Getting Engineers on Board with Cloud Cost Optimisation Part 2

Estimated read time: 4 Minutes

Author: Dr. Manzoor Mohammed

After following the steps in our previous post Getting Engineers on Board with Cloud Cost Optimisation Part 1/3 you'd have built lots of goodwill with the engineering teams and they're now ready to talk about costs.

This approach will give you the big engineering wins, that will save you money, make your platform more scalable, improve stability and build a high performing team. You will look like an even bigger hero to the board and teams because you would have achieved what seemed impossible.

These 3 changes will help you achieve this:

Recognise that tools alone won't solve stability and cost
Predict what's going to happen tomorrow beyond cost
Be ambitious, and plan for unit costs to drop by 20% per year!
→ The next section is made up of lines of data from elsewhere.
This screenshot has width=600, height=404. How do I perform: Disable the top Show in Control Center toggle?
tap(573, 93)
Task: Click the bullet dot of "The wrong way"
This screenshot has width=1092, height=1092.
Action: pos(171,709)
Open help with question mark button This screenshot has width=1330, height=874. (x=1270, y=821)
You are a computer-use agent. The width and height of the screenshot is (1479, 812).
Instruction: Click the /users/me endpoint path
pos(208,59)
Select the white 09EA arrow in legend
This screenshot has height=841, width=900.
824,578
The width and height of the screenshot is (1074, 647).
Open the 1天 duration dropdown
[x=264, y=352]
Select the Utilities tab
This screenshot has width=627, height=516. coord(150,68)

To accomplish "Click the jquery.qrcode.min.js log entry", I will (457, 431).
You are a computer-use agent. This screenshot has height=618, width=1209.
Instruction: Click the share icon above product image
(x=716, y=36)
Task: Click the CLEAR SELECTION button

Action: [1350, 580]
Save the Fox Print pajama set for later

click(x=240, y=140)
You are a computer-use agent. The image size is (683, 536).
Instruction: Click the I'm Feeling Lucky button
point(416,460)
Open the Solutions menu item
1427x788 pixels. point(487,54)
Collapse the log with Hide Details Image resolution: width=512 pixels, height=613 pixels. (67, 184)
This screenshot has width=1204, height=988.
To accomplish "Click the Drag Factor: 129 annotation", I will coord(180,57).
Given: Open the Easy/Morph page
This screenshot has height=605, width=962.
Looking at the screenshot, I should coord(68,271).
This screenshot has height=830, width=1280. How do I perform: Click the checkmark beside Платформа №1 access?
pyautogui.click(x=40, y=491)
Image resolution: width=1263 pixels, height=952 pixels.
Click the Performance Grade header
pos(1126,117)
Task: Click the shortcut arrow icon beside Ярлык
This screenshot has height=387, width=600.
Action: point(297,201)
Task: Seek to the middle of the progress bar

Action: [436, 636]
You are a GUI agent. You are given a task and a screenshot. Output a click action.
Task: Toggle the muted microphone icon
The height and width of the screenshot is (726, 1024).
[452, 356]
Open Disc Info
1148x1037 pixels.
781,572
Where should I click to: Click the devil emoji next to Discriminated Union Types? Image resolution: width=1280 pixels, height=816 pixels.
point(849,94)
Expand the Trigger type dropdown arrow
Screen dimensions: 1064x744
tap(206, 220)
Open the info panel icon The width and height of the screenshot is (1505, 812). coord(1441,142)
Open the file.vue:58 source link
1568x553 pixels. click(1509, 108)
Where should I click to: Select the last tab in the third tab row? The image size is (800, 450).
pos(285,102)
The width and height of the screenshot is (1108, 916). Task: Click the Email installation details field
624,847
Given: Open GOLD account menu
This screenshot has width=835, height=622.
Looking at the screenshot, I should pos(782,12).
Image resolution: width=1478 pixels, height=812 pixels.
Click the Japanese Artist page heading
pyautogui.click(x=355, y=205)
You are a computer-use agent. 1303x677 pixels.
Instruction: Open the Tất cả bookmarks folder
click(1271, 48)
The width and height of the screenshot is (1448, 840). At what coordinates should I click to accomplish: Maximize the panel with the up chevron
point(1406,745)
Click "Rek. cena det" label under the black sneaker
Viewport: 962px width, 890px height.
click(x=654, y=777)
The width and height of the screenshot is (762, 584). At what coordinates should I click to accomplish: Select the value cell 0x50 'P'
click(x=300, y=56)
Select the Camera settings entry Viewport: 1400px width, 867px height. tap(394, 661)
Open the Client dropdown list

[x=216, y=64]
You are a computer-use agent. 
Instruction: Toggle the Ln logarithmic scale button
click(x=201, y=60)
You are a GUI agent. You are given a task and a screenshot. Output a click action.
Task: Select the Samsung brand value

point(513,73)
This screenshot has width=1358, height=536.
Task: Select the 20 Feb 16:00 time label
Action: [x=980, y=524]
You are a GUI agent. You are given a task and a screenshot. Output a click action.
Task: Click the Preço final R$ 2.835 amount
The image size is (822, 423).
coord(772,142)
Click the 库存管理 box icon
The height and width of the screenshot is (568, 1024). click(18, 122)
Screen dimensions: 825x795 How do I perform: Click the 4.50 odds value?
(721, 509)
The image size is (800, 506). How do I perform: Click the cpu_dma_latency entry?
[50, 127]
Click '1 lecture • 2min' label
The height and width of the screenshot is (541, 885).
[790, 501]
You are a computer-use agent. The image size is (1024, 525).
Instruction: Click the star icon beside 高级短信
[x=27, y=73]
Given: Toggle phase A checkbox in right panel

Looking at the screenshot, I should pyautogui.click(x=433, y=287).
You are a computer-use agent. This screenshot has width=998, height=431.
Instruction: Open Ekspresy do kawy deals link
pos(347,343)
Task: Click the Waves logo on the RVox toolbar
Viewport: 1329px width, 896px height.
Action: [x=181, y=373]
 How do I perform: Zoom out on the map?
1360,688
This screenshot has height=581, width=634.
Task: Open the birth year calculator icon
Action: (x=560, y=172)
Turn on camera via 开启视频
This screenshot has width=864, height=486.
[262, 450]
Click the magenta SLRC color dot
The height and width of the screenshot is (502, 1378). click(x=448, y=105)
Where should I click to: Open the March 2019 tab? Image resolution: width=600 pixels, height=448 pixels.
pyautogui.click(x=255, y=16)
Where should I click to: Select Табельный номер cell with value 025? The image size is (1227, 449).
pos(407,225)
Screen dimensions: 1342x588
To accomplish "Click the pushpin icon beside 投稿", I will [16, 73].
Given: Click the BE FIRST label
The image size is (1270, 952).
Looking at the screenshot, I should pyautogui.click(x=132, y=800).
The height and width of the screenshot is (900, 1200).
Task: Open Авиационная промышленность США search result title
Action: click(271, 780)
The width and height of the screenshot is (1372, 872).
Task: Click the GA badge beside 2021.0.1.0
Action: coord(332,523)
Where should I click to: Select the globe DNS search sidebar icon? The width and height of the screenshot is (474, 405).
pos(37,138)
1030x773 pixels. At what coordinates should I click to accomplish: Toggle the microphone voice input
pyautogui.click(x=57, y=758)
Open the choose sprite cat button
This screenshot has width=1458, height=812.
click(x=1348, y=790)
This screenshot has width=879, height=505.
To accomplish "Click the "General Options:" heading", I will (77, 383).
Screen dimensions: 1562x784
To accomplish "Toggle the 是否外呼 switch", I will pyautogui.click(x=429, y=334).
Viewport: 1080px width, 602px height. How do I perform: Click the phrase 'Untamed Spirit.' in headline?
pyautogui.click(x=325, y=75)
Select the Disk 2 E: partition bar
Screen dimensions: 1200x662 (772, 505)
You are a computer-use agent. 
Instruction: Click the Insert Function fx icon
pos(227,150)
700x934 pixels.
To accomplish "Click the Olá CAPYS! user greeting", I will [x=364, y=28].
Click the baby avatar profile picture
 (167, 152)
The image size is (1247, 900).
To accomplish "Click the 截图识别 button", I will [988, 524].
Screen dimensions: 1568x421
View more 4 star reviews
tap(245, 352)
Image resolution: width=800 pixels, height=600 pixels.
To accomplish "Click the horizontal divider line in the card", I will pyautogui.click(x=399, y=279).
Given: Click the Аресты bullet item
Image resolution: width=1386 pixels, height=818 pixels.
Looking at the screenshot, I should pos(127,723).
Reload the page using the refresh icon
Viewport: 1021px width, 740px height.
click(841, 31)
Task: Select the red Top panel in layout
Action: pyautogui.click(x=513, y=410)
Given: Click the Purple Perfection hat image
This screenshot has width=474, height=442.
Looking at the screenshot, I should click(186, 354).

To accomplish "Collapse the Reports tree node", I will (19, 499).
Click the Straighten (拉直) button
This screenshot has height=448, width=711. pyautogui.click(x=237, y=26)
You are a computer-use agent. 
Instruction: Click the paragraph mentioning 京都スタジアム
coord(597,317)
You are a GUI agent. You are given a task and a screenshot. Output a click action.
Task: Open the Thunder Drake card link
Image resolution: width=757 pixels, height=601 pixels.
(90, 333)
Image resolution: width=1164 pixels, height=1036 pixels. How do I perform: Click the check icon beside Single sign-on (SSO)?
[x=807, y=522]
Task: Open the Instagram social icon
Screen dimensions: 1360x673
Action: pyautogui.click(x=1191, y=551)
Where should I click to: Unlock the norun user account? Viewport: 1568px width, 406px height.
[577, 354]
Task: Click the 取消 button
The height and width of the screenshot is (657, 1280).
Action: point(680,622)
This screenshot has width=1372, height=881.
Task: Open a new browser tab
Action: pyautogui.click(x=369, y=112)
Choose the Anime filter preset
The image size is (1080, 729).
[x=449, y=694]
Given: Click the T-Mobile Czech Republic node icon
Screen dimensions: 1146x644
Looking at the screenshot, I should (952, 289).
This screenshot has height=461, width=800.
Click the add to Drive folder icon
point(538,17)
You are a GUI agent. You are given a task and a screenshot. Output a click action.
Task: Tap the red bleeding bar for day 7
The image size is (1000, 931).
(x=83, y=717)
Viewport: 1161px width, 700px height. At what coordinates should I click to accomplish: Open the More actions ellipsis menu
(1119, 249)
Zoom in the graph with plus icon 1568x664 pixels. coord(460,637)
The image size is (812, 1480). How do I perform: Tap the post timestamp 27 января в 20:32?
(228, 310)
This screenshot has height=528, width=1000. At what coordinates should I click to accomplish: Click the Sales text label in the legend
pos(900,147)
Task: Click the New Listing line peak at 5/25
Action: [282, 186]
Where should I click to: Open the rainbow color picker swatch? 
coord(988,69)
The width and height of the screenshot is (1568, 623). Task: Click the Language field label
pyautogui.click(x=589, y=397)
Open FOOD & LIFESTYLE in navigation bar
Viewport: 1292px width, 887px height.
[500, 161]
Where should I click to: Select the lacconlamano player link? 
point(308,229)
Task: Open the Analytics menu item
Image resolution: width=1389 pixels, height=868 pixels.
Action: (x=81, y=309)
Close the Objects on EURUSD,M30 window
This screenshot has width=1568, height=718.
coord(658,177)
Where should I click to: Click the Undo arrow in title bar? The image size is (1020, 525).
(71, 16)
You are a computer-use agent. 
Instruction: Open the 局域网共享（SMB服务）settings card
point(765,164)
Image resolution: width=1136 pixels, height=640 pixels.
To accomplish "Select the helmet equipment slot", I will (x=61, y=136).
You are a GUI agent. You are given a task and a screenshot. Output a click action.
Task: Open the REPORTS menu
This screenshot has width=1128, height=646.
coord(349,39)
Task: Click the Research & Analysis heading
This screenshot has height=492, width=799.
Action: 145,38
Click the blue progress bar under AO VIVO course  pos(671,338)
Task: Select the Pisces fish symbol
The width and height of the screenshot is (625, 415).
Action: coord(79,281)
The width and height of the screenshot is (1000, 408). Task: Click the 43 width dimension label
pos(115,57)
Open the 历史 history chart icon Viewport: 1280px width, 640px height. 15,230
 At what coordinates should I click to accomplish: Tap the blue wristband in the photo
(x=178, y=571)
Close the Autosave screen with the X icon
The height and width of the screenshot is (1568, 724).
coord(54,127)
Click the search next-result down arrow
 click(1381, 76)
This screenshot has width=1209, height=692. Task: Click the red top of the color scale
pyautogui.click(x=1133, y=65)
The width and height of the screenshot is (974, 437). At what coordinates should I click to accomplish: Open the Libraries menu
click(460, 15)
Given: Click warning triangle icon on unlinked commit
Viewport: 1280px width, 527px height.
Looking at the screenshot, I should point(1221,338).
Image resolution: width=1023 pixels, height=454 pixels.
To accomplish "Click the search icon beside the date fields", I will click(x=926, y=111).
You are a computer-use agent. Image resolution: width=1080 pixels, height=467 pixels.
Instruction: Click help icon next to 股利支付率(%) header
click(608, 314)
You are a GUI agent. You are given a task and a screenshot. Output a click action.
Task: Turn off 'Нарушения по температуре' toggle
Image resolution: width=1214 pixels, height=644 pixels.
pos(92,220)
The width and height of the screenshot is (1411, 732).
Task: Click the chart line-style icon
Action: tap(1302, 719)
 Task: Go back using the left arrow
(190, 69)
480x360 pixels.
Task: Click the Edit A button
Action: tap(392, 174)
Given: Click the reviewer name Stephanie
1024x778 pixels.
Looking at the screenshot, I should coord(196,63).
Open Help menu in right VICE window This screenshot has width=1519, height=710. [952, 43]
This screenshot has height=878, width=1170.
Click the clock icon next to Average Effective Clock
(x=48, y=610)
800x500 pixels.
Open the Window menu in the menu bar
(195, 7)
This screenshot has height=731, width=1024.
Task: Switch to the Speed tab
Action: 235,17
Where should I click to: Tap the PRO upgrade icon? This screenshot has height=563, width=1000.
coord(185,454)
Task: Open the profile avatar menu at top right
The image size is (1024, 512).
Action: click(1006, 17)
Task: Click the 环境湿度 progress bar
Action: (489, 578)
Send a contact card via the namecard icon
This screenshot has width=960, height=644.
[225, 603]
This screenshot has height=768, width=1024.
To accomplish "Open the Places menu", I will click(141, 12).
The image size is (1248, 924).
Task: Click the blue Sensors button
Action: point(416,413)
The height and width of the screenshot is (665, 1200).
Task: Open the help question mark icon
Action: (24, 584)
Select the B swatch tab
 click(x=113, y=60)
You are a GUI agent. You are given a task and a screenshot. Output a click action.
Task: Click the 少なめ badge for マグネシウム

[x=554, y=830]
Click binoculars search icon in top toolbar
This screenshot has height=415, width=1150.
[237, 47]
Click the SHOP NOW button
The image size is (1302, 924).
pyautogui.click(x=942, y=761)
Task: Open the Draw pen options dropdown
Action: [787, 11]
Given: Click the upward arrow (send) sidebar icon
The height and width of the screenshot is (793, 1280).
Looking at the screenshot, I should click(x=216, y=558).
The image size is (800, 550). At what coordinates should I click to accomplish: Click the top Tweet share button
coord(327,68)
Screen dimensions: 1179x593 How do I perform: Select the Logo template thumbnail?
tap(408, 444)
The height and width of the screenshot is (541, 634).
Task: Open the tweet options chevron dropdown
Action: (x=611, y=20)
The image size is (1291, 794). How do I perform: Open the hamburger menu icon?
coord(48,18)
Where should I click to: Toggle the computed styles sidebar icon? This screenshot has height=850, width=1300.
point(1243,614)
1. Recognise that tools alone won't solve stability and cost

Rightsizing recommendations from tools using ML algorithms, e.g. Cloudwatch, Opsani, etc... are often wrong. They assume capacity and performance data is genuine. It is often magnified by other hidden factors. This drives up cost as you add extra capacity to prevent service incidents. This also makes service stability worse as underlying issues aren't fixed.

You need to do something different. Look for CPU/memory usage that is erratic or doesn't follow the profile of business drivers, e.g. active agents. I look at patterns rather than numbers to find these hidden factors. Removing these will make the service more stable and engineers will breathe a sigh of relief. Importantly, you will get the full savings and benefits of the tools (if you've gone with them).

In our engagement with a leading telecoms business, the search system had CPU utilisations spikes which prevented rightsizing. A deep dive found the CPU spikes were driven by a downstream retry mechanism rather than doing useful work. Fixing this improved the scale of the search system and stopped giving the wrong results to users.

2. Predict what's going to happen tomorrow beyond cost

The engineers will love you if you can tell them what their systems will look like tomorrow and what needs to be done to make sure they scale safely. At the same time start talking about it from a capacity, performance and cost angle (simultaneously).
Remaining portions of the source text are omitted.